Le Tribunal fédéral en surcharge
Parmi les questions dont est saisie la Cour suprême, certaines pourraient ne pas monter aussi haut. Les juges fédéraux doivent avant tout garantir l’application uniforme du droit fédéral sur tout le territoire suisse, rappelle Grégory Bovey. La révision en cours de la loi sur le TF devrait faire écho à une surcharge de travail que l’on peut résumer ainsi: «Nous traitons annuellement près de 8000 affaires et nous sommes 38». Le juge insiste sur une dimension qui doit rester celle des tribunaux cantonaux: l’appréciation des faits leur incombe, tandis que la Cour suprême n’a qu’un pouvoir très limité s’agissant de cet examen: «Le TF est juge du droit et non du fait».

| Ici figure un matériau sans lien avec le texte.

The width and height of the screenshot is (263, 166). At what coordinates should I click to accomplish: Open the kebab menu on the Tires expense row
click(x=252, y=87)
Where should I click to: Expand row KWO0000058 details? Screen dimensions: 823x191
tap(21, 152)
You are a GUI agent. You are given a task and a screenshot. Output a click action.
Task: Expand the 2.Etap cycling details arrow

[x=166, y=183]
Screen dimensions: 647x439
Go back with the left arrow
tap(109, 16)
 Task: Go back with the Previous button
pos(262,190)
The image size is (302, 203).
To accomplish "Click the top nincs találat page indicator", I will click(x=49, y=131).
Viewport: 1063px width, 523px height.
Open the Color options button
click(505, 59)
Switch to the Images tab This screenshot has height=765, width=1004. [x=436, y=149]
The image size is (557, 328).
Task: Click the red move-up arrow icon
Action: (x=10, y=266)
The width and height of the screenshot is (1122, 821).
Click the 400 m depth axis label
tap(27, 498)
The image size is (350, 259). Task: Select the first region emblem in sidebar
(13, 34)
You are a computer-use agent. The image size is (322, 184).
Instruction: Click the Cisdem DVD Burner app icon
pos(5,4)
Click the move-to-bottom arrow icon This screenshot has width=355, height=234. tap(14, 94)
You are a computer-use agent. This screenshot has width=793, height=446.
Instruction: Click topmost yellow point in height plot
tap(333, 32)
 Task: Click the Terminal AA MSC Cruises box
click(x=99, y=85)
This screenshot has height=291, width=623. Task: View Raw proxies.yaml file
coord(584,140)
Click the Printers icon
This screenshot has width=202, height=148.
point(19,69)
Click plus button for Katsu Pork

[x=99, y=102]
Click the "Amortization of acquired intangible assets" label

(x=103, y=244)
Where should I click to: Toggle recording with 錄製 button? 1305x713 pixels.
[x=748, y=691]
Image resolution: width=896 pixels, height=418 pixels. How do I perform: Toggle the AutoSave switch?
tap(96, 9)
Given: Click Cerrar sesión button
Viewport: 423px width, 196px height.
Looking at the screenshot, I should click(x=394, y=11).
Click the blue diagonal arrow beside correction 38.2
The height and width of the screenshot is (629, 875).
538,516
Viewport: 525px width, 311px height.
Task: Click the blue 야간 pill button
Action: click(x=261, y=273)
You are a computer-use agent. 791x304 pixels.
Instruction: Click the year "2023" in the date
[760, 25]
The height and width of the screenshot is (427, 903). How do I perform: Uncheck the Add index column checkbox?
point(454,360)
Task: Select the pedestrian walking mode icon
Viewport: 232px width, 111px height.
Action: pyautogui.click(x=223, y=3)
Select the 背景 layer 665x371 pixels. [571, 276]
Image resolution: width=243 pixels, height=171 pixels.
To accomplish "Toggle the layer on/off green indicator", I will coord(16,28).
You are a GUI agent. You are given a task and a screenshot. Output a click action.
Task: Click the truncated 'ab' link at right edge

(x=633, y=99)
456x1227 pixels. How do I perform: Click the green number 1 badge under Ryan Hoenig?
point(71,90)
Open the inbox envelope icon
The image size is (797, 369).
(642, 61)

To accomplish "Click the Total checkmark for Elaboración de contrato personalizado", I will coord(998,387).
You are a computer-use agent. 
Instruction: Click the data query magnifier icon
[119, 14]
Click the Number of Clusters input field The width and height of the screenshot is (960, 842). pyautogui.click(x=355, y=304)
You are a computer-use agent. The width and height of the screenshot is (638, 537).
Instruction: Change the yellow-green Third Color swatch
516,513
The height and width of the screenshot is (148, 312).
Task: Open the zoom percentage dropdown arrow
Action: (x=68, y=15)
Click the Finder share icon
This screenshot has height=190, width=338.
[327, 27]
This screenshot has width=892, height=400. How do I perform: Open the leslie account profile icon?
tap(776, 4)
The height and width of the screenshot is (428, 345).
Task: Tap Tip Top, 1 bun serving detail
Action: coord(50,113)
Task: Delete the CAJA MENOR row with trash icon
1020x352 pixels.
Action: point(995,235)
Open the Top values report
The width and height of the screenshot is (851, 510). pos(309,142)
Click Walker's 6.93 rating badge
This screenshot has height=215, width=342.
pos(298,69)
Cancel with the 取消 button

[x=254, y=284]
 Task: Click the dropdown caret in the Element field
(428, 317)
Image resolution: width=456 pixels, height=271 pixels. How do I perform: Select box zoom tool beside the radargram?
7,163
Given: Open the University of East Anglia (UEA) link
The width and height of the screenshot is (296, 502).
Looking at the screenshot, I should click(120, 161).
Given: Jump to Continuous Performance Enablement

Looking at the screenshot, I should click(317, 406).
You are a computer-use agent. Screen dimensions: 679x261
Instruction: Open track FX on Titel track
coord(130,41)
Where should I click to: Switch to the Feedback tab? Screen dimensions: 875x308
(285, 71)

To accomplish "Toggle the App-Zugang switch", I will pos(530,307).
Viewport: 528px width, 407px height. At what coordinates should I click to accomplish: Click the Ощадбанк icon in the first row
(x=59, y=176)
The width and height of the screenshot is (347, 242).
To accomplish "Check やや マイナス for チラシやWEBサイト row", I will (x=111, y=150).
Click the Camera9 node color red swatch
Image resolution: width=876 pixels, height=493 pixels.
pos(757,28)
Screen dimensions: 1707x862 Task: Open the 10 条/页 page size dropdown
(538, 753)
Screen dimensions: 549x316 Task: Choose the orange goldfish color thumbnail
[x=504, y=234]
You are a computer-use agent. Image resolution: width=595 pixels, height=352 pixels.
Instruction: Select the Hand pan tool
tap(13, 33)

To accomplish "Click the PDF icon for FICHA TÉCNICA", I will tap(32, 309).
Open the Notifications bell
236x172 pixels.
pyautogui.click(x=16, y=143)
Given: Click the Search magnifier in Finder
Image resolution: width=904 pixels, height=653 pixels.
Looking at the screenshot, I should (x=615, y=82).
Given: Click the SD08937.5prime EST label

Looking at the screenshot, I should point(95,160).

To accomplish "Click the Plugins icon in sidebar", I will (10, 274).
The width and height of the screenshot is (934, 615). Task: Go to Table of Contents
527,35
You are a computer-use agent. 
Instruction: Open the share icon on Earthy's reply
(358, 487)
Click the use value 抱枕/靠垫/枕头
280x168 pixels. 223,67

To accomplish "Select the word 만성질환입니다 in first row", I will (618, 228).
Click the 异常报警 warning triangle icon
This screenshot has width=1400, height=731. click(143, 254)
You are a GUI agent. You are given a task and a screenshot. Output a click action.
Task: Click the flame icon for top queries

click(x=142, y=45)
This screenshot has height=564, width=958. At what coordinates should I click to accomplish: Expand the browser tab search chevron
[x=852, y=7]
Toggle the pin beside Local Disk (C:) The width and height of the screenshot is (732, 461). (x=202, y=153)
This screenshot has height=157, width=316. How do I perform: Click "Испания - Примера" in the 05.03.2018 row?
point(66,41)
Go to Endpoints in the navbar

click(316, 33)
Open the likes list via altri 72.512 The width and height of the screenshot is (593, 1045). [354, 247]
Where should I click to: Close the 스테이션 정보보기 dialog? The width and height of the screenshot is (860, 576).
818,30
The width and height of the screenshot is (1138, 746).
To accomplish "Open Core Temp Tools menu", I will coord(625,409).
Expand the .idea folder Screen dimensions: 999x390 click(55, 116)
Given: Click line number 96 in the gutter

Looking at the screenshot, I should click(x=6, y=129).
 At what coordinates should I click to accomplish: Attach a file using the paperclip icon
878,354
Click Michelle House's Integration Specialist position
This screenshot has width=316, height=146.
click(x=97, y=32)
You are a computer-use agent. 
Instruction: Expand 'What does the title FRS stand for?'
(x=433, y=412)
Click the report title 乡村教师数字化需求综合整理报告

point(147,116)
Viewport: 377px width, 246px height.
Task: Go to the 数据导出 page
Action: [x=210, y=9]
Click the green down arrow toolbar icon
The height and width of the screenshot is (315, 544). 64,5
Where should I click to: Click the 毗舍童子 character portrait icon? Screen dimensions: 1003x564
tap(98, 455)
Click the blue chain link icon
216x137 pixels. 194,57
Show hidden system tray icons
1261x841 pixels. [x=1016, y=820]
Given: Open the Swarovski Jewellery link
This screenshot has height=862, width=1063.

Marié à une historienne de l’art, père d’un enfant de cinq ans, le spécialiste du droit de la famille s’insurge lorsqu’on évoque la préférence des juges pour la mère dans les affaires de divorce. Le TF, suite à l’entrée en vigueur du nouveau droit de l’autorité parentale a, notamment, posé des conditions à la garde partagée. «Seul l’intérêt supérieur de l’enfant motive le juge», insiste Grégory Bovey. «Sans changement sociétal, la mère reste, dans les faits, plus disponible la plupart du temps s’agissant de la garde des enfants.»